For years Las Vegas was known for cheap buffets, steak dinners and shrimp cocktail. However, during the last decade the food scene changed and focus shifted, loss leaders were no longer the major draw. Instead, top chefs, celebrity and otherwise, recognized opportunities and opened restaurants here. They’ve brought creativity and the freshest ingredients from all over the world to the desert. Las Vegas might be a gaming destination first and foremost, but it has indeed become a dining destination, as well. It has developed into a foodies’ haven.
One such example is Raku, it is a must stop for any foodie or adventurous eater, only this gem is not found on the strip. This tiny Japanese grill (aburiya) is west of the strip, tucked away in a shopping center on Spring Mountain. This seven table restaurant is the brainchild of Chef Mitsuo Endo. He trained in Japan and then followed his dreams by moving to the United States in 2001. He had great success at Megu in New York City before landing in Las Vegas, and opening Aburiya Raku. It quickly became a favorite of area chefs, visitors and locals. It celebrated its first anniversary last summer, and it continues to be a great success.
Reservations are strongly suggested, with only 31 seats available they fill quickly. The hostess will greet you, lead you to your table and discuss the daily specials. Then, you’re left to gaze over the sake list and wide menu.
Just don’t come looking for sushi because you won’t find it. Instead, you find culinary treats such as poached egg with sea urchin and salmon roe, pork ear, and fish sausage. If that doesn’t strike you, there are conventional choices like fried shrimp, chicken or Kobe filet. Most selections range $2-$8. The foie gras and Kobe are priced slightly higher, but no more than fifteen bucks per dish.
Ingredients are carefully chosen, meats are shipped from Oregon, California and Iowa, and fish is flown in from Tsukiii, Japan. Furthermore, all condiments are imported from Japan. Chef Endo uses 5 different kinds of soy sauce and the table sauce is a blend of them all. Their salt is even special, it is a combination of konbu seaweed, dried shiitake and maccha green tea. It’s unusual for me to enjoy salt, but this one is fantastic. Don’t overlook it.
On our recent visit my brother-in-law joined us. He lived in Japan for a couple years so he was particularly eager to give Raku a try. He was not disappointed; he claimed he hasn’t had dishes this good since leaving Japan. Service was relaxed, dishes were delivered timely we had just enough time to enjoy one before the next was brought out. Our meal was made up of a variety of dishes. It’s wonderful that the menu allows you to customize a meal to fit your appetite. Similar to tapas, each dish is a smaller portion so it’s great to share, try something new or sample a wide variety. Additionally, the sake list offers selections by the glass, and in both, small bottles, and regular-sized bottles.

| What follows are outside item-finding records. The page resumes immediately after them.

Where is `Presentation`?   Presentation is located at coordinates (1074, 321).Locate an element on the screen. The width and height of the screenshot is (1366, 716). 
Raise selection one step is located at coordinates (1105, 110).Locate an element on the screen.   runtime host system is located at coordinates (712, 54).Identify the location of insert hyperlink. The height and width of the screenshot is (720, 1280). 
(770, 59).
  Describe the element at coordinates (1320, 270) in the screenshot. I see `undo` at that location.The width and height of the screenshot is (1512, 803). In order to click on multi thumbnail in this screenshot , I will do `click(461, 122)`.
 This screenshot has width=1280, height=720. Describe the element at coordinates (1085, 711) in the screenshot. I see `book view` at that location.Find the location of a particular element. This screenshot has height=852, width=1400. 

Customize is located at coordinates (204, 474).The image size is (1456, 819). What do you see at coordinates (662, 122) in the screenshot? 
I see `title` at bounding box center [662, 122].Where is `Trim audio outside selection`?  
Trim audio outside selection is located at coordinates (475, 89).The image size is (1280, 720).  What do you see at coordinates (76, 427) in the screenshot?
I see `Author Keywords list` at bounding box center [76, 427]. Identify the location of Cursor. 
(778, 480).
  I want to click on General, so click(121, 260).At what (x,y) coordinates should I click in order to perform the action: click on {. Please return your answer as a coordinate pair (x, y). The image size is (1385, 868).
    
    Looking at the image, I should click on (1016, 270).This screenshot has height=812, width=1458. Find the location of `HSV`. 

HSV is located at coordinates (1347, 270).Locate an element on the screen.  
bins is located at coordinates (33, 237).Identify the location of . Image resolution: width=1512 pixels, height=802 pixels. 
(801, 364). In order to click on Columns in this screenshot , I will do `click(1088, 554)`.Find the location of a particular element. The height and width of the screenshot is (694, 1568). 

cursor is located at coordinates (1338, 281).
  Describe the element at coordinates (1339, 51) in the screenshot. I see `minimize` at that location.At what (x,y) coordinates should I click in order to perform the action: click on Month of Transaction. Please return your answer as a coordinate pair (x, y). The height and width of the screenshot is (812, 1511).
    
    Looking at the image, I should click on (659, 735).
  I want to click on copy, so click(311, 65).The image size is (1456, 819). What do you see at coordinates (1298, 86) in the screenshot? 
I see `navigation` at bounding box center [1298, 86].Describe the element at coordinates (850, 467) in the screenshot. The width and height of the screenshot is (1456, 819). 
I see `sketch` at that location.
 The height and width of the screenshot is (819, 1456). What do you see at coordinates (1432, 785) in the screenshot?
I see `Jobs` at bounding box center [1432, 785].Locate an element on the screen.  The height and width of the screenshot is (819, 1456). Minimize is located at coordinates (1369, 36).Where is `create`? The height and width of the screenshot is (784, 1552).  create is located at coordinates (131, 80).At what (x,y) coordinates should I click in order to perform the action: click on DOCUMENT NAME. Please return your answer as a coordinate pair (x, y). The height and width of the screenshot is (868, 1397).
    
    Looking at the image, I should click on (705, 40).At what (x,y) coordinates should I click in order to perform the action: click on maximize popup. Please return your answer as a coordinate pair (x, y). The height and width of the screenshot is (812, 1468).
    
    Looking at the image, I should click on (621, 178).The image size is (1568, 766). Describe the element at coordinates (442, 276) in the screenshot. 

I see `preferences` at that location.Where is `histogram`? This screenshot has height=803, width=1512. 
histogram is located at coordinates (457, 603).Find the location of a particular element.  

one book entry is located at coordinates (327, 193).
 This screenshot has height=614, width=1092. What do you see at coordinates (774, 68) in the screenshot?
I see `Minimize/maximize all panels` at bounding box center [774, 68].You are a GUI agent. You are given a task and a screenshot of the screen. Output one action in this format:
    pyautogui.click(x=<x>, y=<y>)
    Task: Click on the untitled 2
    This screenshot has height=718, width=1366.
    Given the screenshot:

We particularly enjoyed the house made tofu, miso soup, bacon wrapped asparagus, grilled rice ball, potato with corn and the chicken and egg bowl. The enoki mushroom wrapped in bacon was a rare treat. We thought the duck with balsamic soy sauce and the Kurabota pork cheek were the weakest links of our meal. They both had crisp skin from being grilled which was nice, but each was also dry and chewy.
It seems odd to point out, but one last thing worth a mention is the bathroom. It is whimsy, functional and very clean.
Raku is located at 5030 W. Spring Mountain Rd #2, Las Vegas, NV 89146. It is open Monday-Saturday 6pm-3am, and closed Sundays.